Would you copy each line of the records that includes the word "will"?
=== Section Start ===
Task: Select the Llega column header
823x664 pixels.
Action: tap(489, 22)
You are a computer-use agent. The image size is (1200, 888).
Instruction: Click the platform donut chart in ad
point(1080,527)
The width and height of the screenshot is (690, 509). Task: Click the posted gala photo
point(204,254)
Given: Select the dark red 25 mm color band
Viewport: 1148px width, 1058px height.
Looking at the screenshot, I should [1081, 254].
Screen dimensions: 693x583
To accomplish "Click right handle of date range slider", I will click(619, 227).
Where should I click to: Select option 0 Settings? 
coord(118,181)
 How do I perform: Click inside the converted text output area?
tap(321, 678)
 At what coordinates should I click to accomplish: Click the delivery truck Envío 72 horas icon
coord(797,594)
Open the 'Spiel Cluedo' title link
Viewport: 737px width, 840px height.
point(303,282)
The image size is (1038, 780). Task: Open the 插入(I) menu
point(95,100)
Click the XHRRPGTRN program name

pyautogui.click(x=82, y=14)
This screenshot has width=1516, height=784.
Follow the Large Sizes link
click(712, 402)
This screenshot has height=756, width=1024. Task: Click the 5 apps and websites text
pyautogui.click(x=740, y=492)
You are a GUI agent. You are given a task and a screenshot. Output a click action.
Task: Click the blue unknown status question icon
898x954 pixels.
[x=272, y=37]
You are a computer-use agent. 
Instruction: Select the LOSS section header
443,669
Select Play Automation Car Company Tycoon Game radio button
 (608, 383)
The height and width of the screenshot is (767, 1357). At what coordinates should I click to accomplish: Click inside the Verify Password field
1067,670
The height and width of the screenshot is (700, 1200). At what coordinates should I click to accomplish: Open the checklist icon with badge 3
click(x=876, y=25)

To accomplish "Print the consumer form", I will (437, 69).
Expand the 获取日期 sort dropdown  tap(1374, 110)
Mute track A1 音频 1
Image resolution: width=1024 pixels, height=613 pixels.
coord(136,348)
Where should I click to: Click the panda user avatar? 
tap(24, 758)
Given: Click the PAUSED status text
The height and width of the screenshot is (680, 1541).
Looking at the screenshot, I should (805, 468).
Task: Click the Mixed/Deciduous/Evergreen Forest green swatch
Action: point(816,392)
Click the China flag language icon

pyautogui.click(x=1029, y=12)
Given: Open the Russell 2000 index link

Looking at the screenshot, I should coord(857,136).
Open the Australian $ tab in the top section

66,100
=== Section End ===
REPLY TO THE EXERCISE:
To accomplish "Click right handle of date range slider", I will click(619, 227).
To accomplish "Print the consumer form", I will (437, 69).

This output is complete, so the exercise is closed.